An Indonesian legislator has called on the government to evaluate domestic fuel prices in light of surging global oil costs, which are reportedly jeopardizing the national budget. The call emphasizes the need for concurrent measures to protect consumers from potential impacts.
Lamhot Sinaga, Deputy Chair of the House of Representatives’ Commission VII, stated on Saturday that international oil prices have escalated to approximately US$140 per barrel. This figure significantly exceeds the US$70 per barrel crude oil assumption outlined in the 2026 state budget. While acknowledging the government’s current decision to maintain stable fuel prices, Mr. Sinaga urged greater flexibility in addressing external economic pressures.

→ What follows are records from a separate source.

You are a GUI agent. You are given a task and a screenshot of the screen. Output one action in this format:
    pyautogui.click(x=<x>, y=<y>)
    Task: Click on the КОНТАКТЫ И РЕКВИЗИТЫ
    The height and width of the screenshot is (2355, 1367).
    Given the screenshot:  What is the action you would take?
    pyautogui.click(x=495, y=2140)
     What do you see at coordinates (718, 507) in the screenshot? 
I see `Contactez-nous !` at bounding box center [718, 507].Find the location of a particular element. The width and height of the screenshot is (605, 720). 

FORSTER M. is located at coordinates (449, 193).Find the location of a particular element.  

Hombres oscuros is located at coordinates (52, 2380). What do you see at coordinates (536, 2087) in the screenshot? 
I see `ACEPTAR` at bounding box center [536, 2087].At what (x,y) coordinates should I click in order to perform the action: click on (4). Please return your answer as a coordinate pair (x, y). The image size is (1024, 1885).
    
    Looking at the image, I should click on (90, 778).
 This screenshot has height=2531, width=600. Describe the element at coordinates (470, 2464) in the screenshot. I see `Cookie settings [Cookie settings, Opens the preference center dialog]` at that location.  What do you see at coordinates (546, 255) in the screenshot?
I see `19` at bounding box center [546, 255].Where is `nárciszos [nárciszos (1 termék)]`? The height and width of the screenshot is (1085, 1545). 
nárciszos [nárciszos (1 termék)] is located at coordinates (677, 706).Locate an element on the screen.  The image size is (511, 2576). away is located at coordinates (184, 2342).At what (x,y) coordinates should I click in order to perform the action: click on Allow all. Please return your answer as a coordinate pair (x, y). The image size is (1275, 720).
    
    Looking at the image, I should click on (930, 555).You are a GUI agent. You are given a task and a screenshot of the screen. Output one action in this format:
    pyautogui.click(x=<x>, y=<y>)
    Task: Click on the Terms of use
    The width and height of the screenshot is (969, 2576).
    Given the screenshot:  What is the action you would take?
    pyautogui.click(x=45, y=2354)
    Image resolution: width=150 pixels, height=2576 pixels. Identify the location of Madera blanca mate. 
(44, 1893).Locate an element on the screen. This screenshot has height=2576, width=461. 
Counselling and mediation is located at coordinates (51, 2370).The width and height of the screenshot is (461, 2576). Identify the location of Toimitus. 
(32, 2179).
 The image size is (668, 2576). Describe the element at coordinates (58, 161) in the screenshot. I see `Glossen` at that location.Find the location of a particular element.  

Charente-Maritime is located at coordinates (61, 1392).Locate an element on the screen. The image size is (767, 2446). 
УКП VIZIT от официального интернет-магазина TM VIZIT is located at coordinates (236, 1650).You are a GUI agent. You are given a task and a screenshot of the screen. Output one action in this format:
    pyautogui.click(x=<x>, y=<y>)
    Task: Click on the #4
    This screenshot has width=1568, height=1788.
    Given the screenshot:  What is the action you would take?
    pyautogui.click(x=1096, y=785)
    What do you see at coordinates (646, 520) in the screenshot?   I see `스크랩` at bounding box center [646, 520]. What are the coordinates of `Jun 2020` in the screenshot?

He described the situation as exceptional, necessitating a prompt and well-considered government response. He highlighted that every US$1 rise in global oil prices could translate into an additional fiscal burden of approximately Rp6 trillion (about US$352 million). The lawmaker attributed the price surge partly to escalating security tensions disrupting oil transit through the Strait of Hormuz, a critical global shipping lane, amidst ongoing conflicts involving the US, Israel, and Iran.
Considering these risks, he suggested that adjusting fuel prices domestically could be a pragmatic step to alleviate budgetary strain. He cautioned that inaction could further expand the fiscal deficit as costs for subsidies and compensation continue their upward trend. This perspective aligns with previous statements from Energy and Mineral Resources Minister Bahlil Lahadalia, who has advocated for responsive policies to navigate global market fluctuations.
Nonetheless, Mr. Sinaga underscored that any potential price revisions must be coupled with robust mitigation strategies designed to shield the public from increased expenses. He specifically emphasized the importance of safeguards to protect vulnerable segments of the population. He affirmed the House of Representatives’ commitment to scrutinizing policies that seek to balance fiscal sustainability with social welfare.
Mr. Sinaga also advocated for enhanced coordination among various stakeholders to craft energy policies that are adaptive to evolving global conditions. Maintaining national energy security amidst persistent global market uncertainties was also highlighted as crucial. Ultimately, the government’s future decisions must carefully balance fiscal strength with potential social ramifications, he concluded.